(Listed entries)

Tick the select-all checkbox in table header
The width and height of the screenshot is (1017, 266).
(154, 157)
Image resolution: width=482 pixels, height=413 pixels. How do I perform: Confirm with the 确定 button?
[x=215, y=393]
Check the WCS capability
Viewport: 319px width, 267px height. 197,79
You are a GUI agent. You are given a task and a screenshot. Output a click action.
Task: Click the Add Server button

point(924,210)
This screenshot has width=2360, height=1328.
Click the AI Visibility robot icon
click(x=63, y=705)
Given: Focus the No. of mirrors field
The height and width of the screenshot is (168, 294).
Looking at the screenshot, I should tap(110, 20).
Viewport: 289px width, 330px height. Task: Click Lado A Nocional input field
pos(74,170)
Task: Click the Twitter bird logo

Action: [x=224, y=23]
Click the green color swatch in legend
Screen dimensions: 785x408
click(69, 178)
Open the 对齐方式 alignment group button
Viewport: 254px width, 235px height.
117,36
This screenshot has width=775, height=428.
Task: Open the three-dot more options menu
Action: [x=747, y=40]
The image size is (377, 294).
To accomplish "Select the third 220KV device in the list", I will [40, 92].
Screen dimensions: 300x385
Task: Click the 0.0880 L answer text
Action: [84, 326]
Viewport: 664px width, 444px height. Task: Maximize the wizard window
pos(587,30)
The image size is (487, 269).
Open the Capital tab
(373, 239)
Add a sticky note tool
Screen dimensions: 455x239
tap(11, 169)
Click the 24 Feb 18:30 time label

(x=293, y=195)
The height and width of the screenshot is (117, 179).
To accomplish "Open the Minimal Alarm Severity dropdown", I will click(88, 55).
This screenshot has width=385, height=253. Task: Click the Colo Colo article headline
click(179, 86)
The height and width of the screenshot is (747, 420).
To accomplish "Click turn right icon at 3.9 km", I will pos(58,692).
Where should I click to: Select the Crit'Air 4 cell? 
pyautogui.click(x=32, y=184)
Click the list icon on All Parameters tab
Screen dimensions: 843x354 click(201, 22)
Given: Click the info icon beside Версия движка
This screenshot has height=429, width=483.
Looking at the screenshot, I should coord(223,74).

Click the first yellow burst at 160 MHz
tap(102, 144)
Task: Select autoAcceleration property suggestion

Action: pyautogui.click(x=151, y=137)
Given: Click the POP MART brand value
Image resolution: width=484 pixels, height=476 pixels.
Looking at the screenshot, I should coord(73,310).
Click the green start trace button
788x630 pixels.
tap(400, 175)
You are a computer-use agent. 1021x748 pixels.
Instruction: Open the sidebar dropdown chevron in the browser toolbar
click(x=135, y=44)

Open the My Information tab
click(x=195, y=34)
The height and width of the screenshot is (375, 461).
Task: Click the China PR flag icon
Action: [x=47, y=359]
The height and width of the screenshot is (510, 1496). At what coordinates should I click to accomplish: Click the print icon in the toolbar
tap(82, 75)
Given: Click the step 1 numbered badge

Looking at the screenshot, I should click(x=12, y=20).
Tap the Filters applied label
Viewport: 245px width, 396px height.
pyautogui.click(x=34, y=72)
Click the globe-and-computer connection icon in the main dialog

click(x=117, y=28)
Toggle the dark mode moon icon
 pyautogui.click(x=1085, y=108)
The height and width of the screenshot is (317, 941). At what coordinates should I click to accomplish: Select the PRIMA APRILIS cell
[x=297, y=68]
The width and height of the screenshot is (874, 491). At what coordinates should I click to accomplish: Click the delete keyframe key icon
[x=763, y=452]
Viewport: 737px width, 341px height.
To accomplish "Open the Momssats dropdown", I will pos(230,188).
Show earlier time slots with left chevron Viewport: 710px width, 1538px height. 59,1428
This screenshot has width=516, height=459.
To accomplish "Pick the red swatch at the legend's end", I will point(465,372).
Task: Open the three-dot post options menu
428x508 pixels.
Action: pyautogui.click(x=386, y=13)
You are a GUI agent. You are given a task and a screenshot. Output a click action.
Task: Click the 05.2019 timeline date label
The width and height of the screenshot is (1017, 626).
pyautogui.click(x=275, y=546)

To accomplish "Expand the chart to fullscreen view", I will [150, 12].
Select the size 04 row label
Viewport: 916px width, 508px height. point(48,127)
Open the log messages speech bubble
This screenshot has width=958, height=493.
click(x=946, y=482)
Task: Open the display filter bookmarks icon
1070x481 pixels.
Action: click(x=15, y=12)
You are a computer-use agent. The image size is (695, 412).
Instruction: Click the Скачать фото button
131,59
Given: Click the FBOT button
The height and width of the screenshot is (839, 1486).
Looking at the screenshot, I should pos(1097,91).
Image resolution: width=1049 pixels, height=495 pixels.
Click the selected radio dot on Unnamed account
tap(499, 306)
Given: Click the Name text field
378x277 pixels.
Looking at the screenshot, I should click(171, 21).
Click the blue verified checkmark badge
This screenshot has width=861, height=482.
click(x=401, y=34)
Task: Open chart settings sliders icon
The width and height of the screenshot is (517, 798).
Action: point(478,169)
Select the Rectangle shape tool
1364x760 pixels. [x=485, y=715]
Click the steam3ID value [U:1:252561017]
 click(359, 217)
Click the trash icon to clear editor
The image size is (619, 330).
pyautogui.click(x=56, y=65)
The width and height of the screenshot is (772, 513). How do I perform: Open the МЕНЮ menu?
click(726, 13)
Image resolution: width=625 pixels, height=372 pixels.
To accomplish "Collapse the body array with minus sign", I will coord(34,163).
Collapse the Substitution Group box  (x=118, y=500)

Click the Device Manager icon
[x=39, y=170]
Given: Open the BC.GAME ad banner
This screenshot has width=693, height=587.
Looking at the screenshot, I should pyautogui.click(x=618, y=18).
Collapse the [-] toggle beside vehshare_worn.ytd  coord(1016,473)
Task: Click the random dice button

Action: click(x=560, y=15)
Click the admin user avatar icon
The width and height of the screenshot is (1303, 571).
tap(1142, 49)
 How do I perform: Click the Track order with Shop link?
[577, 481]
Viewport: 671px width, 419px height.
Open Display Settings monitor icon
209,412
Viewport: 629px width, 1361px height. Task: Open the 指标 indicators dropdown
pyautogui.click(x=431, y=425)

(End Listed entries)

Required action: Please go through the entries and show every line with the word "Collapse".

Response area:
To accomplish "Collapse the body array with minus sign", I will coord(34,163).
Collapse the Substitution Group box  (x=118, y=500)
Collapse the [-] toggle beside vehshare_worn.ytd  coord(1016,473)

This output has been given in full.